Przez dobę w Argentynie nie jeździły pociągi, odwołano wszystkie krajowe połączenia lotnicze, a w Buenos Aires zatrzymano metro. W ten sposób największe związki zawodowe sprzeciwiają się radykalnym cięciom budżetowym. Organizując strajk, związkowcy wsparli emerytów, którzy protestować zaczęli jako pierwsi. Średnia miesięczna emerytura wynosi w Argentynie około 300 dolarów.
- Chcemy odzyskać godność, którą rząd nam odebrał. Zabrali nam pieniądze, środki do życia, leki, a po tym wszystkim prezydent urządził grilla, gdzie świętował to, co udało mu nam się zabrać - mówi Walter Piriz, emeryt, który wziął udział w proteście.
W wielkich demonstracjach do emerytów dołączyły społecznie silniejsze grupy. Oprócz związków zawodowych także kibice największych klubów piłkarskich, które w Argentynie są bardzo wpływowe. W połowie marca podczas jednej z takich manifestacji doszło do starć kibiców z policją. Kilkadziesiąt osób zostało wtedy rannych.
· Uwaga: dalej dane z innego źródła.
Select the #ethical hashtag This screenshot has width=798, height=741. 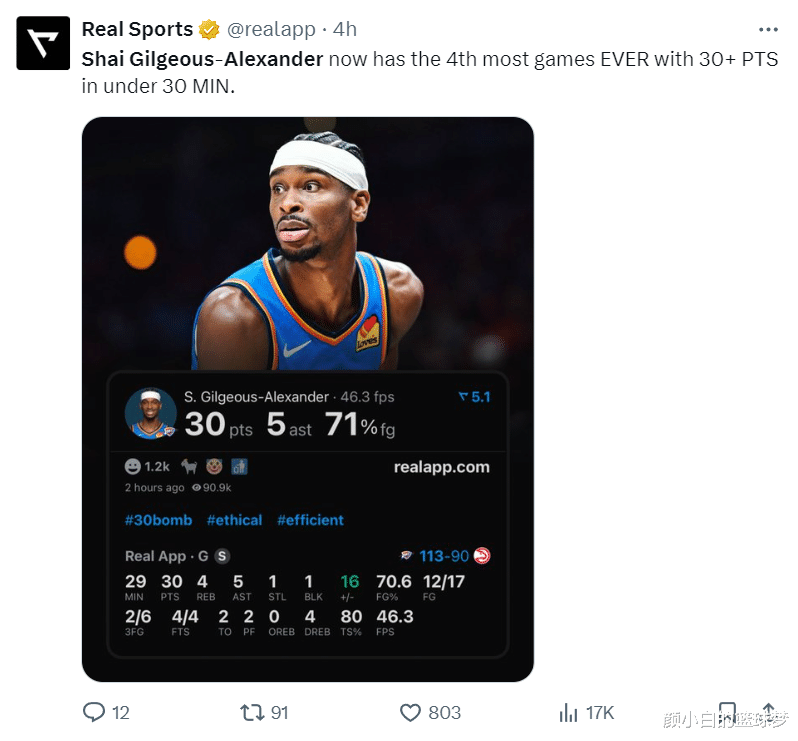pos(234,520)
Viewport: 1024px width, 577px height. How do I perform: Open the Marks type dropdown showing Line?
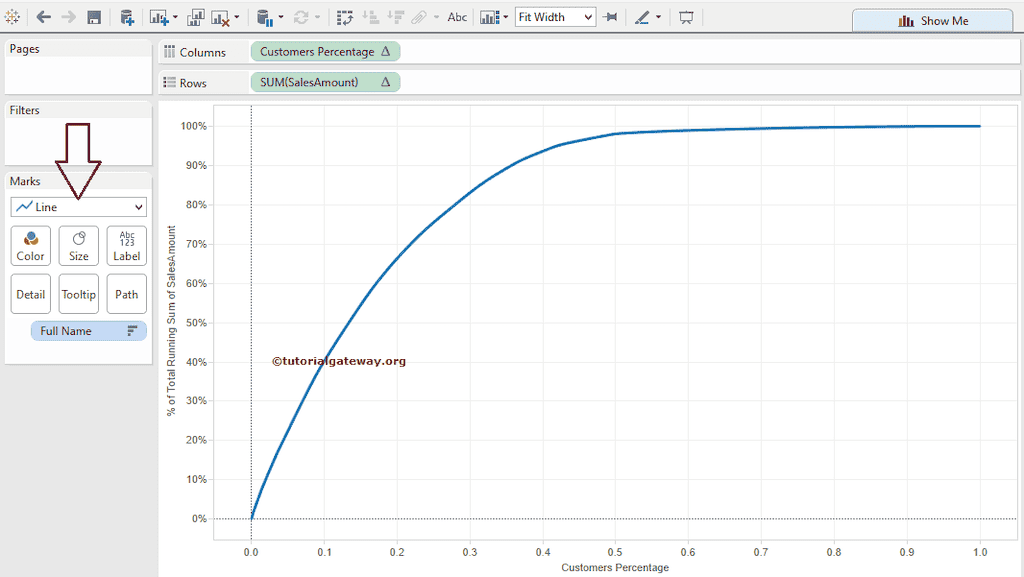[78, 206]
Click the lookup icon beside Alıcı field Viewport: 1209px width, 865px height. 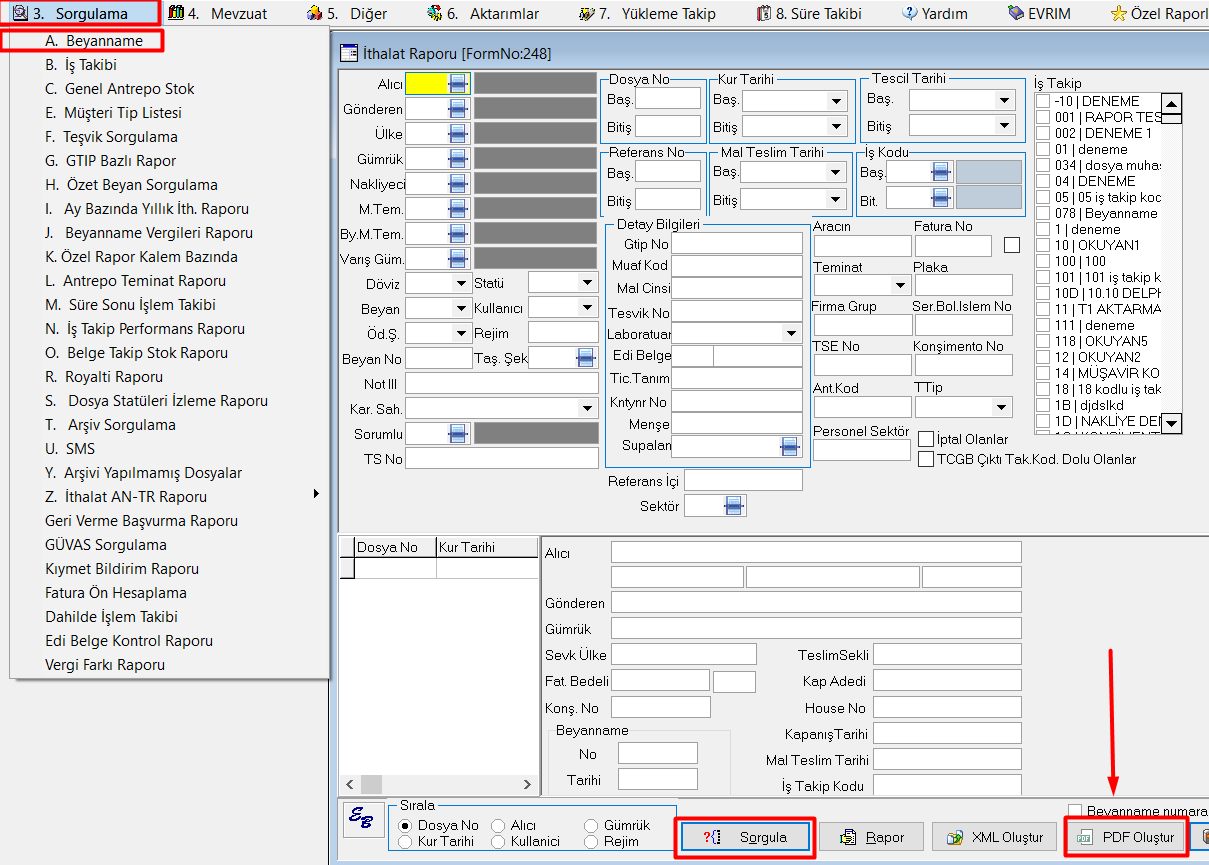pos(458,84)
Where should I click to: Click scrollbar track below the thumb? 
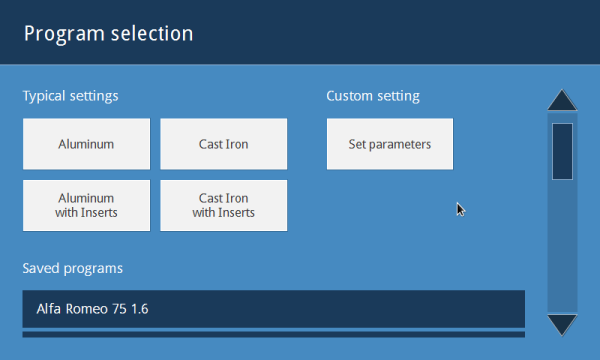click(x=562, y=247)

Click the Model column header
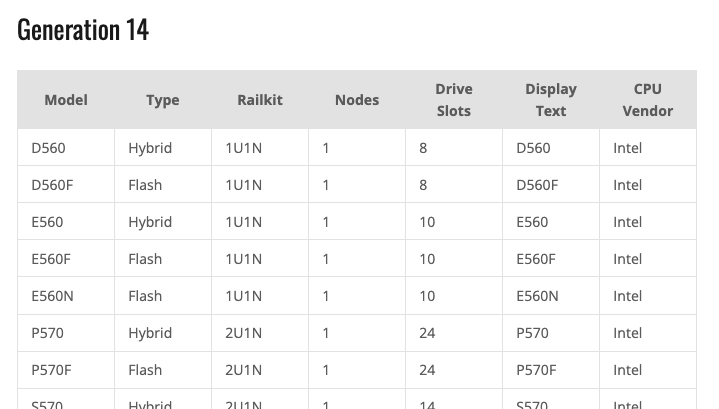(66, 100)
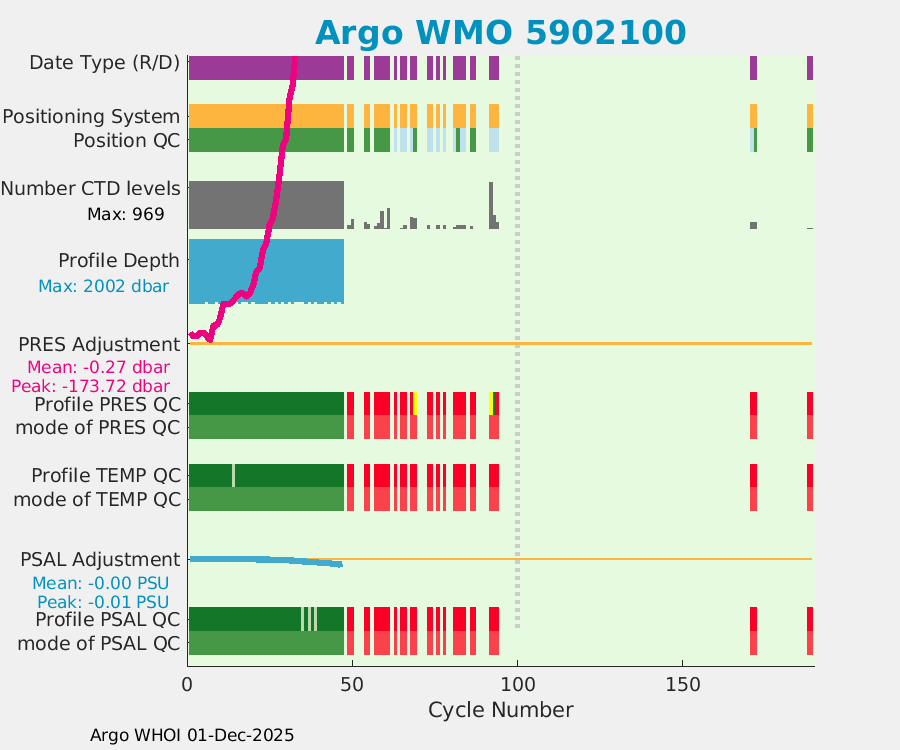
Task: Click the Max: 2002 dbar text
Action: (x=103, y=286)
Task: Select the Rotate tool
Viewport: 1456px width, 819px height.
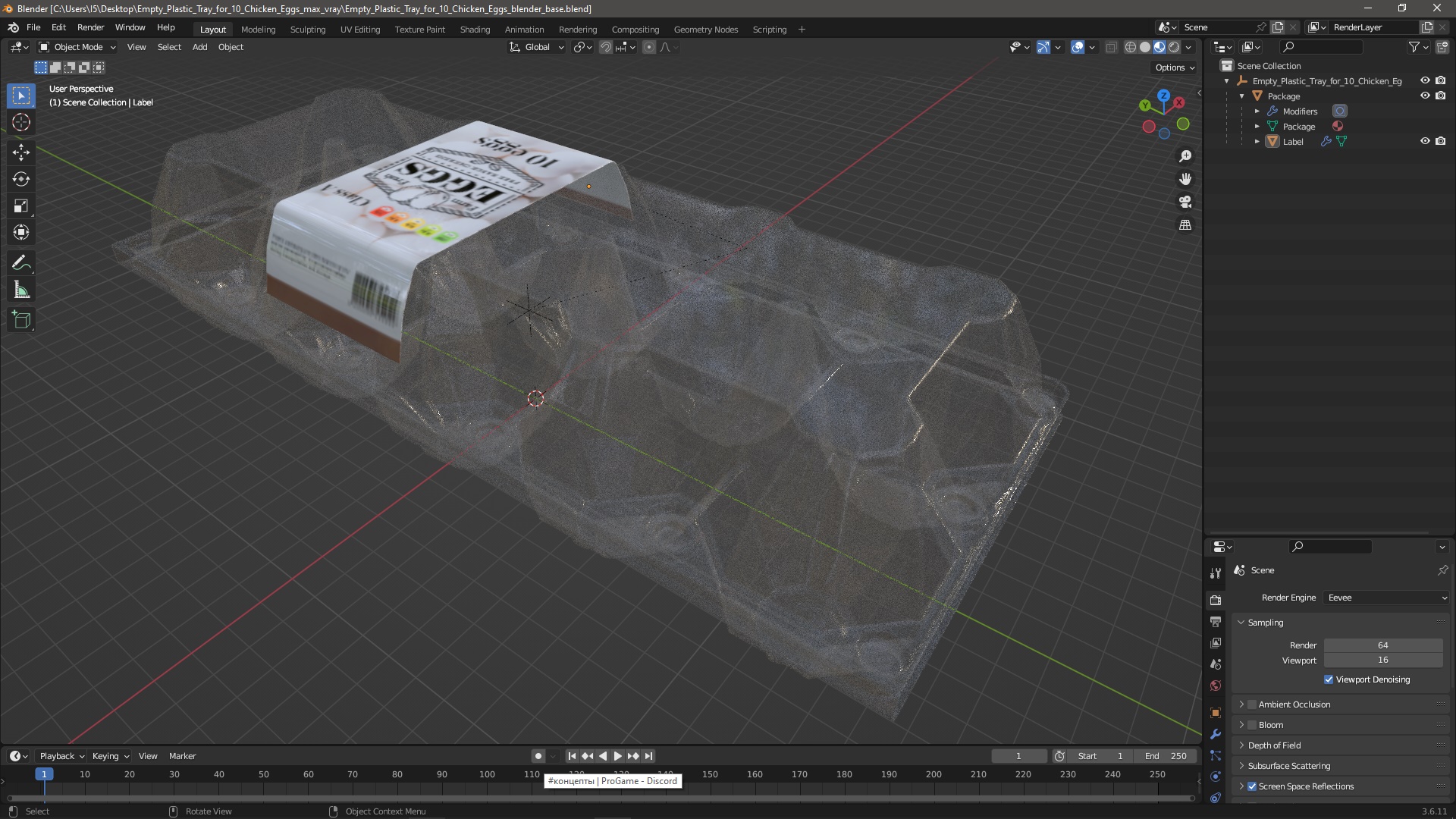Action: (20, 179)
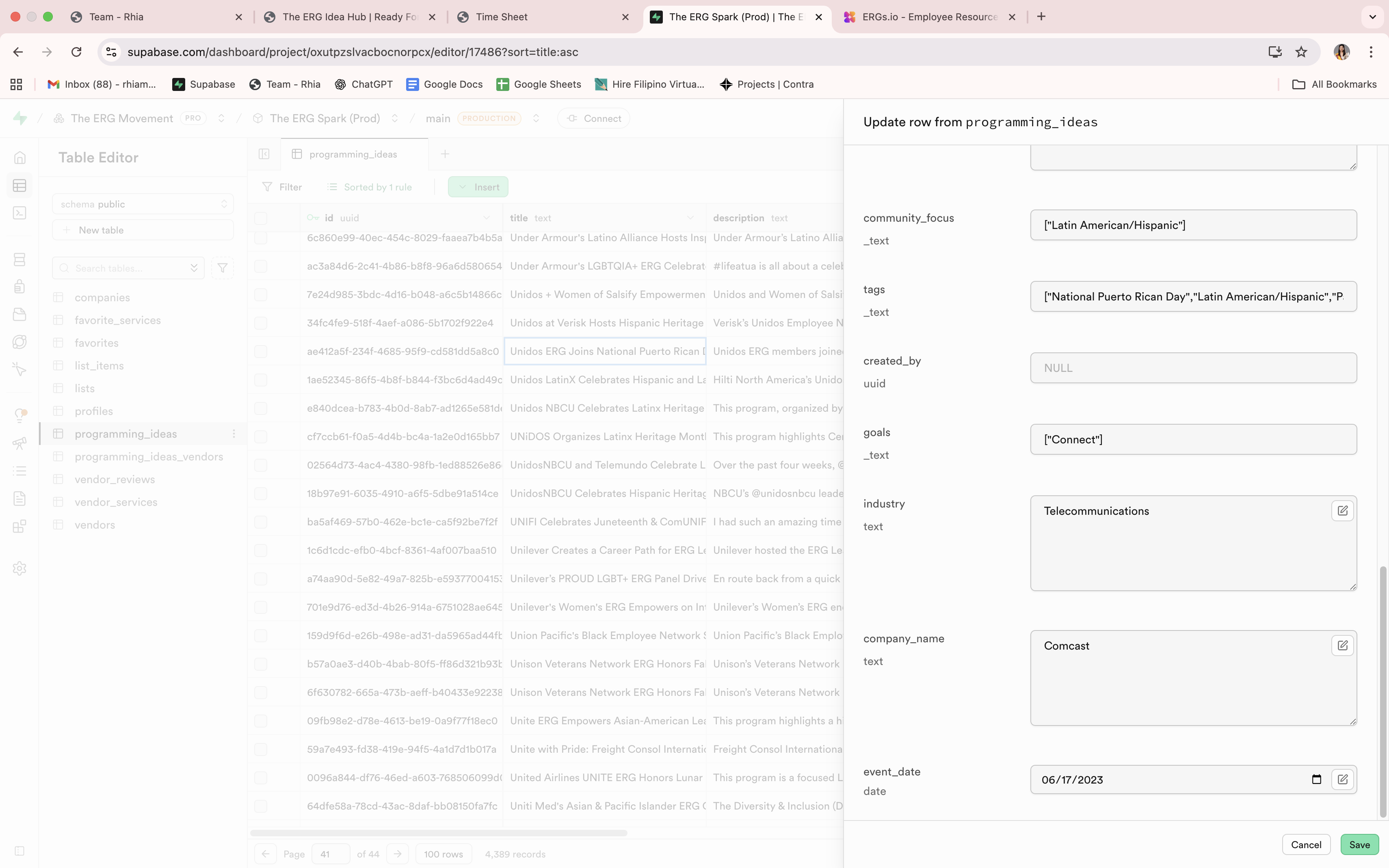Viewport: 1389px width, 868px height.
Task: Open the project settings gear in the sidebar
Action: pos(19,568)
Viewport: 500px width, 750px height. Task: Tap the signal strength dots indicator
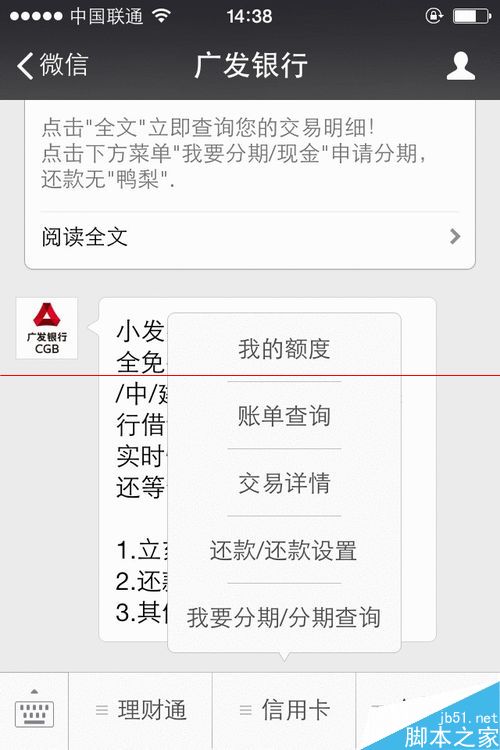pyautogui.click(x=36, y=16)
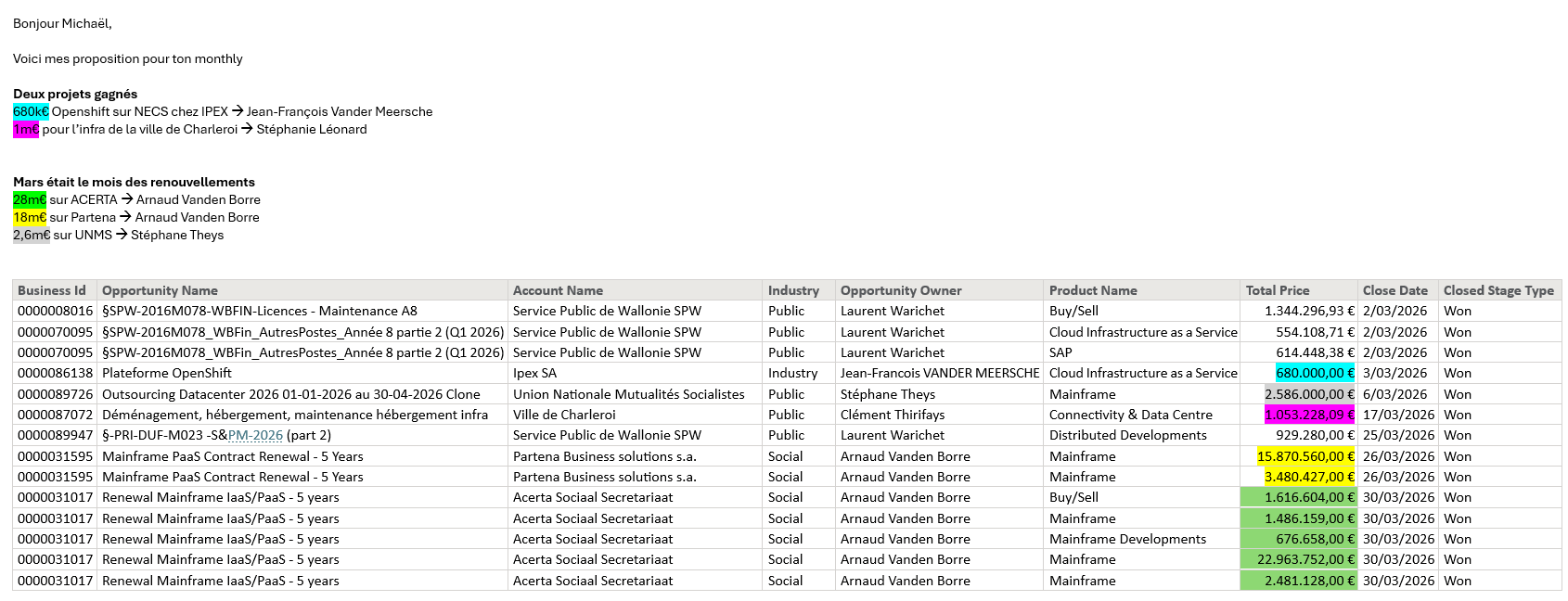Image resolution: width=1568 pixels, height=601 pixels.
Task: Click the Closed Stage Type header
Action: pyautogui.click(x=1498, y=290)
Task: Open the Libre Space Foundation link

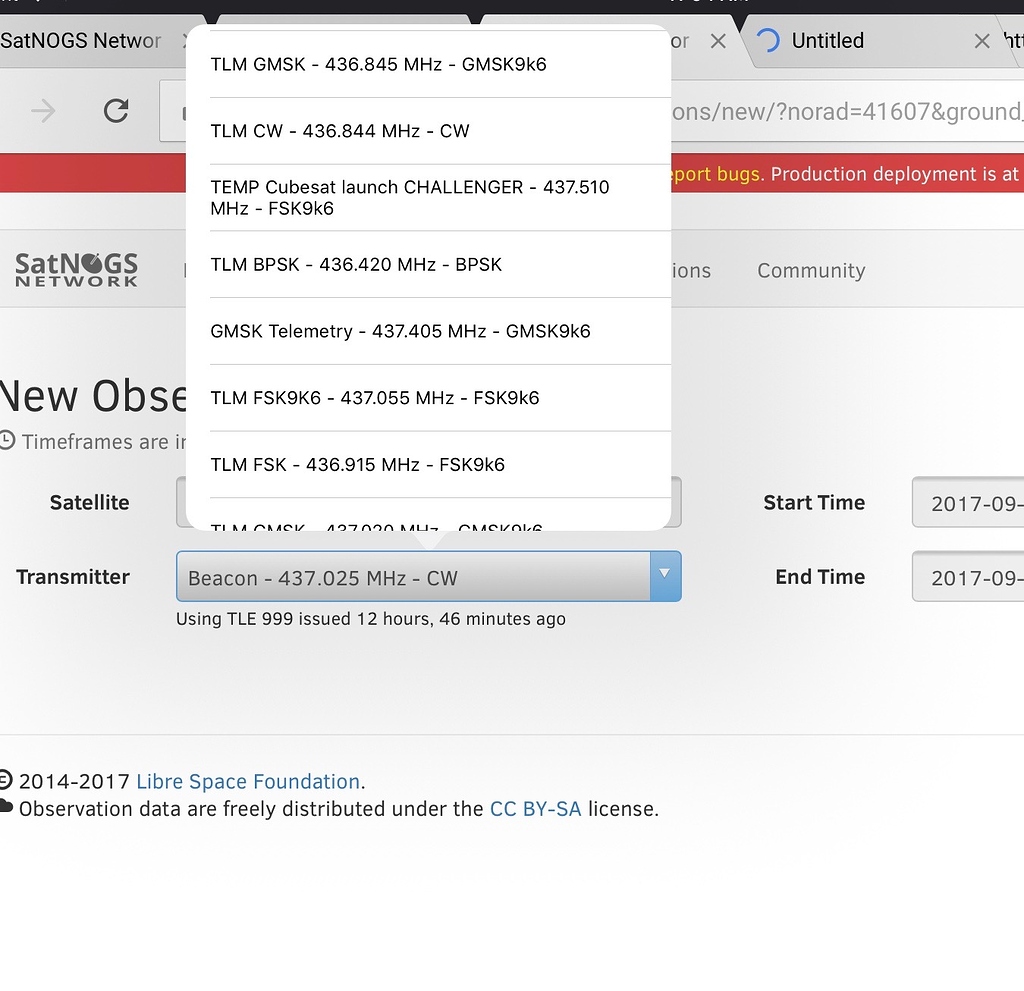Action: [x=247, y=781]
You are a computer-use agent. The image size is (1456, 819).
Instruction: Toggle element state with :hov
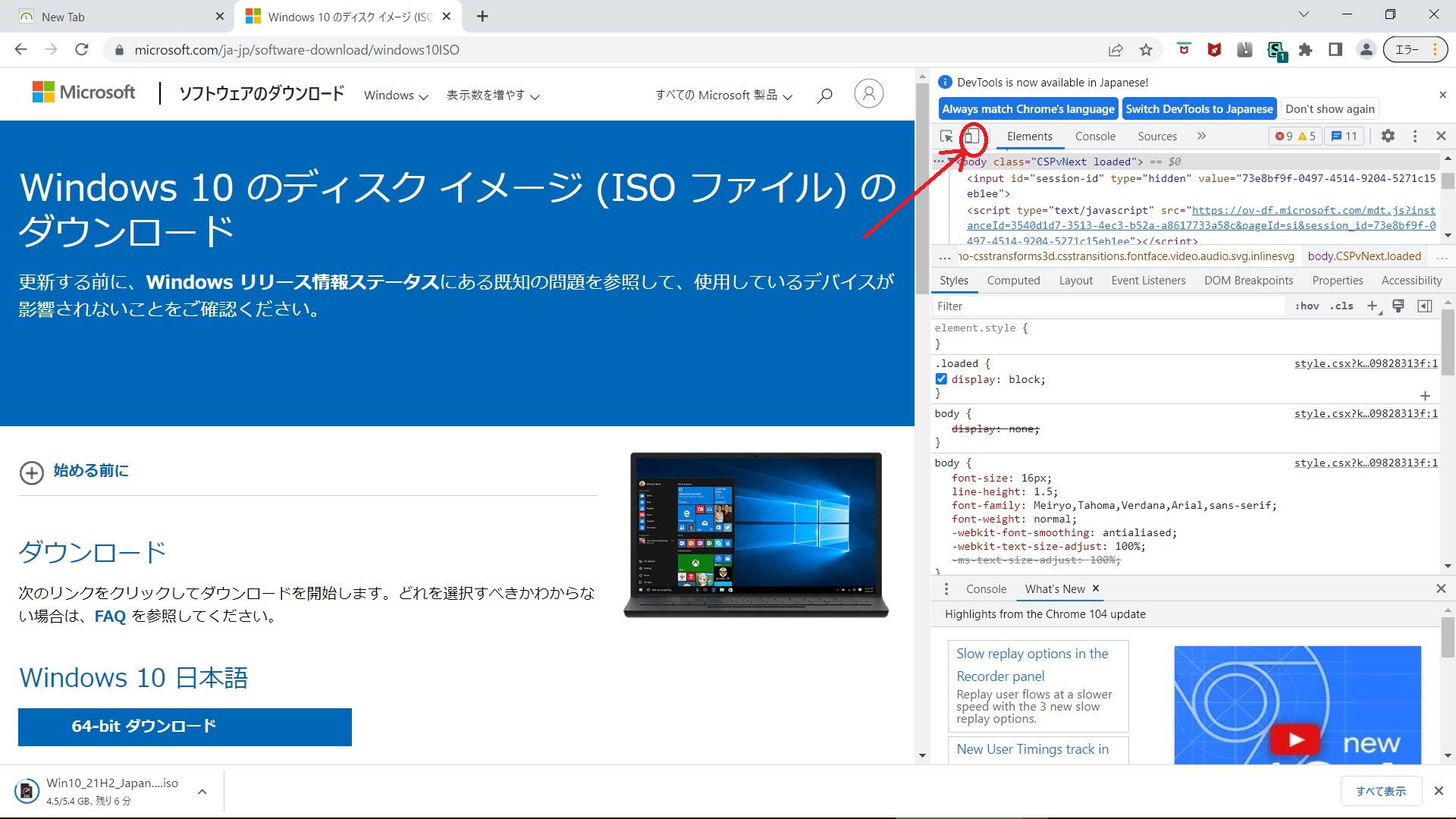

Wyraźny spadek inflacji, ale też wysoki wskaźnik skrajnego ubóstwa
Javier Milei chce odejść od tzw. opiekuńczego modelu państwa i trzeba przyznać, że oszczędności zaczęły dawać efekty. Widać to przede wszystkim po inflacji, która jeszcze rok temu wynosiła aż 290 procent. Teraz spadła do około 60 procent.
- Udało nam się uratować Argentynę przed najgorszym kryzysem gospodarczym w historii. Uniknęliśmy hiperinflacji i bezprecedensowej katastrofy społecznej. A to wszystko dzięki wprowadzeniu w życie pomysłów, które już kiedyś w przeszłości pozwoliły nam się stać ekonomiczną potęgą - podkreśla prezydent Argentyny.
ZOBACZ TEŻ: Prezydent Argentyny zagrożony impeachmentem. Mówi o "brudnych szczurach"
Nadal jednak utrzymuje się bardzo wysoki wskaźnik skrajnego ubóstwa, co oznacza, że wielu Argentyńczyków po prostu nie ma co jeść. Milei powiększa zadłużenie. Kilka dni temu Międzynarodowy Fundusz Walutowy zatwierdził wynoszącą 20 miliardów dolarów pożyczkę dla Argentyny. Pieniądze mają ożywić gospodarkę, w tym przede wszystkim zwiększyć inwestycje.
- Popieram to, co robi, głosowałem na niego i ufam mu. Zmiana jest zawsze trudna, ale wierzę, że będzie lepiej - uważa Mariano Morales, z zawodu kucharz. - Cały czas się zadłużamy, ceny idą w górę, a ludzie są już tym potwornie zmęczeni. Dostaliśmy pożyczkę, ale co z tego? Czasami myślę, że dla Argentyny nie ma już ratunku - opowiada Estela Garrido, mieszkanka Buenos Aires.
Javier Milei bywa nazywany "Donaldem Trumpem Ameryki Południowej". Podziwia amerykańskiego prezydenta, był na jego zaprzysiężeniu, a Elonowi Muskowi sprezentował swoją piłę łańcuchową, by tak jak on rozprawił się z rzekomym przerostem administracji.
Sympatia jest przez Waszyngton odwzajemniona. W poniedziałek do Buenos Aires ma przylecieć amerykański sekretarz skarbu, by pokazać wsparcie dla radykalnych działań prezydenta Argentyny.